Action item
Would you print out all of the data exactly and keep the pictures out of it?

Records provided
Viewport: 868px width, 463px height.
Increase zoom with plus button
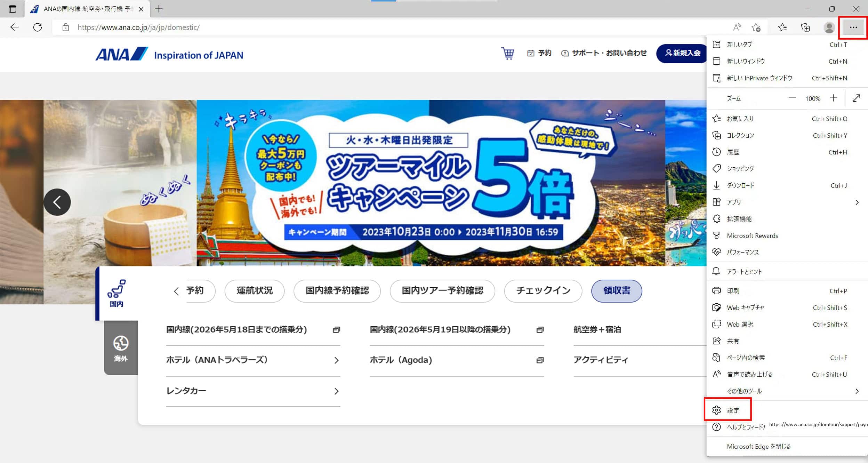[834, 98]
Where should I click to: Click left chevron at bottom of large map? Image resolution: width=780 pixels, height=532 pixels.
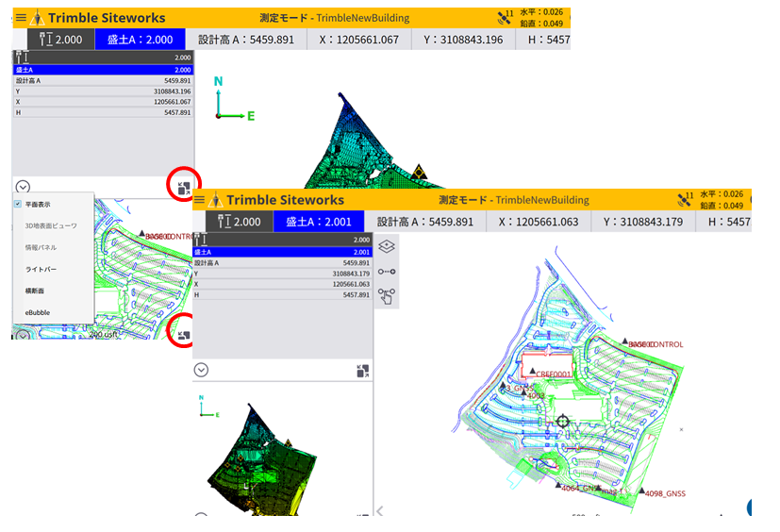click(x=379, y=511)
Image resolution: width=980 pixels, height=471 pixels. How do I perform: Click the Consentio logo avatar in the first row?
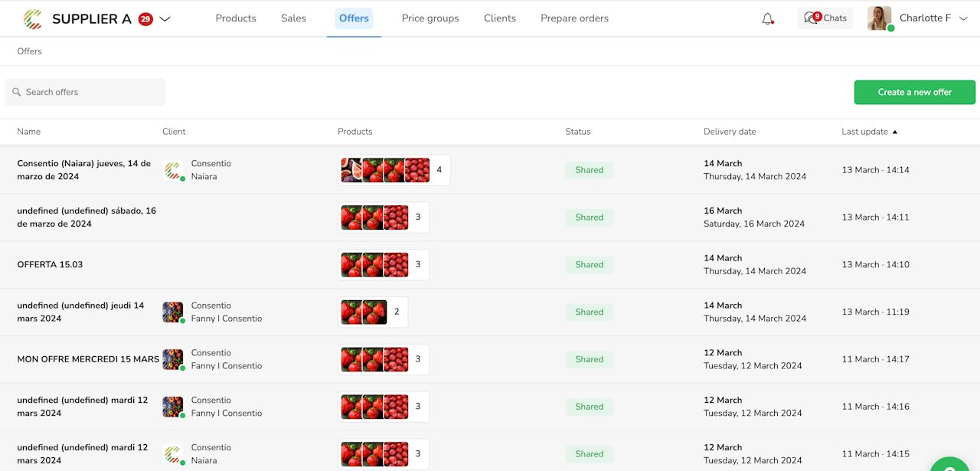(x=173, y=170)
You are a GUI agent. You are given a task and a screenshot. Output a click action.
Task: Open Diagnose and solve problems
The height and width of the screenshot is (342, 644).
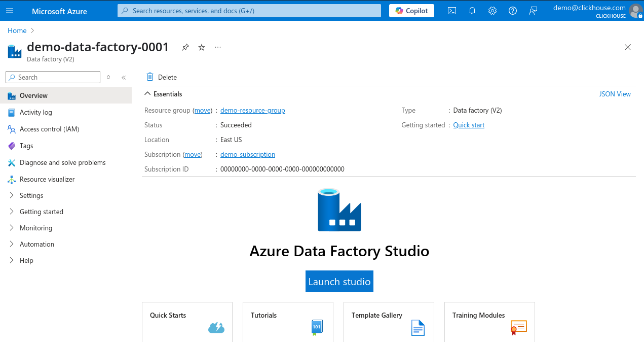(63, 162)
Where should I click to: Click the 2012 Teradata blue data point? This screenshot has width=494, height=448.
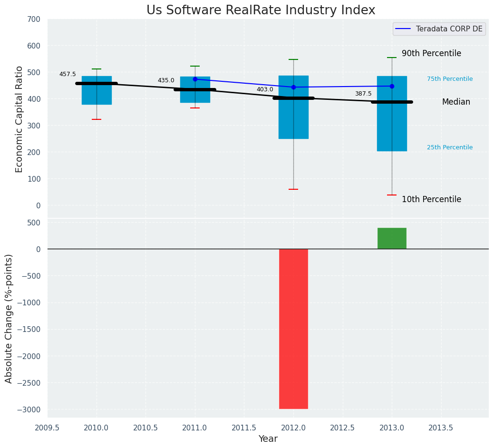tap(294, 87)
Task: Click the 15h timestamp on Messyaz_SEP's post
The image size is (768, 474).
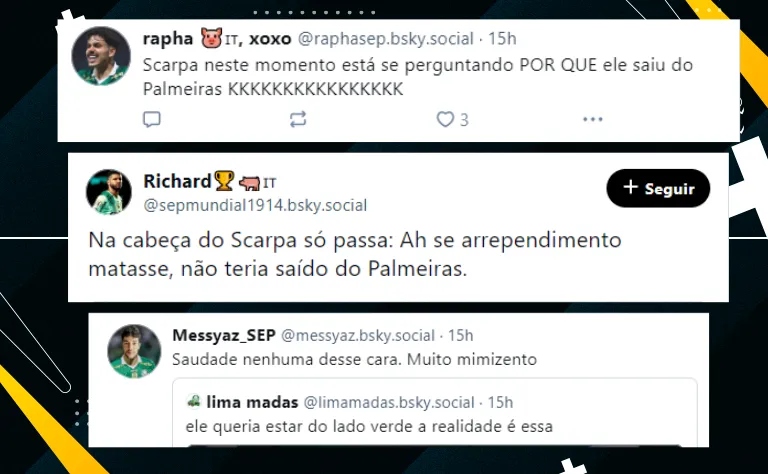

Task output
Viewport: 868px width, 463px height.
Increase zoom with plus button
[834, 98]
Where should I click to: Click left chevron at bottom of large map? Image resolution: width=780 pixels, height=532 pixels.
click(x=379, y=511)
Image resolution: width=980 pixels, height=471 pixels. How do I perform: Click the Consentio logo avatar in the first row?
(x=173, y=170)
You are a GUI agent. You are given a task and a screenshot. Output a click action.
Task: Open Diagnose and solve problems
The height and width of the screenshot is (342, 644).
(63, 162)
Where should I click to: Click the 2012 Teradata blue data point? This screenshot has width=494, height=448.
tap(294, 87)
Task: Click the 15h timestamp on Messyaz_SEP's post
The image size is (768, 474).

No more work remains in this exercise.